— What you will do —
1. According to the comics recap, which title is Juan Ferreyra set to take over in June?
2. Carry the weekly comics recap forward from its final line.

— Text passage —
Welcome, friends to another installment of “The 3cap,” our weekly recap of DC’s three weekly titles: “Batman Eternal,” “Earth 2: World’s End,” and “New 52: Futures End.” Each week, we will take a look at the each issue released, while recapping the action and asking the burning questions. If you spot something we missed, make sure to leave a note in the comments!
Batman Eternal #47
Written by Scott Snyder, James Tynion IV, and Tim Seeley
Illustrated by Juan Ferreyra
Reviewed by Brian Salvatore
News, notes, and debuts:
This week is divided into two major sections: Alfred and Hush getting to chat inside the Batcave, and the extended Bat-family out on the prowl. The first is probably more important to the overall story, but it is a bit of a snooze. Hush is a character that has never done that much for me, and his character beats can seem predictable and one-note.
It is also pretty absurd how light the security around him in the cave is – I’m not saying that they need a prison like on The Flash, but this seems pretty lackadaisical, considering that he has Bruce’s fingerprints and whatnot.
The other half of the book is all about the people not named Bruce taking matters into their own hands. Julia has really come into her own lately, and this week we get to see both her skills at rallying the troops, and also her sleek new costume (which seems destined to be a cosplay favorite in future years).
We get to see the full potential of a Gotham full of Bat-allies this week, with Red Robin, Red Hood, Batgirl, Batwing, and Bluebird all able to strike with great precision. This is, essentially, a localized Batman, Incorporated, which is a concept that has really suffered over the past year or so – remember when Batman went to Japan early on in the series? I barely do.
Most notable this week is the art of Juan Ferreyra, who has done a few issues of the book, but none worked quite as well, visually, as this one. His work on “Colder” has been incredible, but here he seemed a bit rushed and stilted, but not here: this is a beautifully illustrated issue. His Scarecrow, in particular, is creepy and menacing. He is set to take over “Gotham by Midnight” come June, and he seems like a perfectly cromulent choice.
Three Eternal Questions:
1. What can Vicki Vale really do?
Cullen Row seems intent on getting Vicki Vale back involved in this story (more than the writers do at this point), but the real question is: what can she do? When it was about taking out a corrupt police department, that makes total sense. If she had a connection to some other metahumans who could help? Sure, I’d buy that. But at this point, with Gotham about to burn, what’s she going to do? How is freedom of the press really going to help anyone right now?
2. Haven’t we seen this before?
Remember when the Batmobile lost its brakes? Isn’t this literally the exact same cliffhanger?
3. Have the events of “Batman” #39 effectively made…well, don’t read this section if you’re behind on “Batman”

— Extracted information —
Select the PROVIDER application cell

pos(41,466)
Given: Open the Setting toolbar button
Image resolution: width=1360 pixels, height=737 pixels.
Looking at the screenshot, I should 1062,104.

— Task responses —
1. "Gotham by Midnight"

2.
Two things happened in “Batman” #39 this week that can directly influence “Eternal.” The first is that, at the end of the issue, Batman calls upon support from some of his villains – the Penguin, Clayface, Killer Croc, Scarecrow, Bane, and Poison Ivy. Not that any of them were really in contention for ‘big bad,’ but I think we can effectively cut them from the discussion officially right now, as I doubt the guy who would tie Bruce to the Batsignal would be called in to stop the Joker so soon after, would you?
In addition, Alfred goes the way of Ash from Evil Dead and Luke Skywalker and loses a hand in the issue. While I doubt this mean Alfred will be out of commission for long, I wonder if this is paving the way for Julia to wind up as the new permanent support person for Bruce.Continued below
Earth 2: World’s End #21
Written by Daniel H. Wilson, Marguerite Bennett, Mike Johnson, and Cullen Bunn
Illustrated by Eddy Barrows, Eber Ferreira, R.B. Silva, Walden Wong, Robson Rocha, Guillermo Ortego, Euardo Pansica, and Paul Neary
Reviewed by Zach Wilkerson
News, Notes, and Debuts:
First off, a few thoughts on this issue’s cover drawn by Eddy Barrows and Eber Ferreira. This is actually one of my favorite “World’s End” covers in quite a while. The colors are terrific, and the perspective is fun and dynamic. However, the cover depicts Green Arrow, as was alluded to in last issue. I brought up the point that Earth 2’s Oliver Queen has been depicted as “Red Arrow” over in “Futures End.” Well, it seems like someone at DC heard me (haha yeah right) as the issue itself depicts Ollie in red. So there you have it, a little bit of editorial/colorist miscommunication. Of course, that’s the least of this book’s problems.
Chugging along the same as ever, “World’s End” #21 at least manages to introduce some fairly interesting plot developments:
-Val Zod continues to resist resorting to violence in combatting Apokolips. While Kara makes the argument that “fighting fire with fire” is the only way to protect the earth, Val makes a strong rebuttal argument; it’s not like fighting has done much for them thus far. I expect Val’s pacifistic approach to play a big part in the coming issues as he discovers a way to save the world.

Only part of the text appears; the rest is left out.